**INSTRUCTIONS FOR THE TASK**
Give the count of lines in the entries below that contain the string "computer", and only that count.

**STORED DATA**

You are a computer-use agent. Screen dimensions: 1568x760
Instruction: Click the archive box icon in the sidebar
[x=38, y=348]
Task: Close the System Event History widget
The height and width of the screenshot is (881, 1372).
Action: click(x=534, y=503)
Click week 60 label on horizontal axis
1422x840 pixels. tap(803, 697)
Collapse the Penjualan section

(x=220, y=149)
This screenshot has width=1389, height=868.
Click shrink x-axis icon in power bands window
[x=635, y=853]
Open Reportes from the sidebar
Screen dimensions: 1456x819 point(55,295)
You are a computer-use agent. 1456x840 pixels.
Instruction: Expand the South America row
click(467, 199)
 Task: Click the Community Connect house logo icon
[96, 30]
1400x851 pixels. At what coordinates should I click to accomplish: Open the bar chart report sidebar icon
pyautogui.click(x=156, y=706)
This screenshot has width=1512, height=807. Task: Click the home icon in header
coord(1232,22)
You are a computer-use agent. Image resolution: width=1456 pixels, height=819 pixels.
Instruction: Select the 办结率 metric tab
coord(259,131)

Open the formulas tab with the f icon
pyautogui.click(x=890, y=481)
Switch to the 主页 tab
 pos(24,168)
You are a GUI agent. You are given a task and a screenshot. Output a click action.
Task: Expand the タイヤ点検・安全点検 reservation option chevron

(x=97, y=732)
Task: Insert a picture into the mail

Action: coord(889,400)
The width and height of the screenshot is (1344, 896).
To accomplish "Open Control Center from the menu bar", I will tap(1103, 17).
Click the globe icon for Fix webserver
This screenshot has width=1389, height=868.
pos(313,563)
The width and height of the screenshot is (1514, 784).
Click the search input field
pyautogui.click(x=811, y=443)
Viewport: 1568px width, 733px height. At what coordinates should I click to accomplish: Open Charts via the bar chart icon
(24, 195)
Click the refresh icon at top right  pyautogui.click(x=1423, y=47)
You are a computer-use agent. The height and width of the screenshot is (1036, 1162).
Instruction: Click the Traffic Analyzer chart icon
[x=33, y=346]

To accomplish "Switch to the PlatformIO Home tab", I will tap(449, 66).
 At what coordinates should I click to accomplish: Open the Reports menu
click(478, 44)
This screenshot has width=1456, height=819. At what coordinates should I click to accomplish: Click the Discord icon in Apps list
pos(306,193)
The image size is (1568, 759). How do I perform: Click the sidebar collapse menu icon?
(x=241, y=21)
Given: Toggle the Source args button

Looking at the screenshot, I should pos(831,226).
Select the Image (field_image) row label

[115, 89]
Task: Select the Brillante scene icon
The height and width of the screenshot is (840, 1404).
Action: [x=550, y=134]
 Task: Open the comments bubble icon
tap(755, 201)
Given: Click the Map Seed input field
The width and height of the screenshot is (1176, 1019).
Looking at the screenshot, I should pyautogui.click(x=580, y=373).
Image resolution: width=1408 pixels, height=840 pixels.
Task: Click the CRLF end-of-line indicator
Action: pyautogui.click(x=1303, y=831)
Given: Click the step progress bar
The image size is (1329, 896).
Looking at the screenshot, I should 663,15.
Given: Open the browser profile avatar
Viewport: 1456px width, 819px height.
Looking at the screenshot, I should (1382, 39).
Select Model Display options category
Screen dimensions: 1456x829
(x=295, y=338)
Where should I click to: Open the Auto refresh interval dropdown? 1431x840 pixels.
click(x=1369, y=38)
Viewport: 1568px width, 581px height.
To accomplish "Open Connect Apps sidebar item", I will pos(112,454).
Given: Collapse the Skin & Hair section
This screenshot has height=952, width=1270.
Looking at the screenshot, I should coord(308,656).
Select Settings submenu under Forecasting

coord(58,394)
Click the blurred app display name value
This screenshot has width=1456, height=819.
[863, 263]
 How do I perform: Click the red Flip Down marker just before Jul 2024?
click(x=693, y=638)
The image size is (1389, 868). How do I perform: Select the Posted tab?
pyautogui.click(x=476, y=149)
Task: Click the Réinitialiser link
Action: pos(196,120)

**SOLUTION TO THE PROBLEM**
4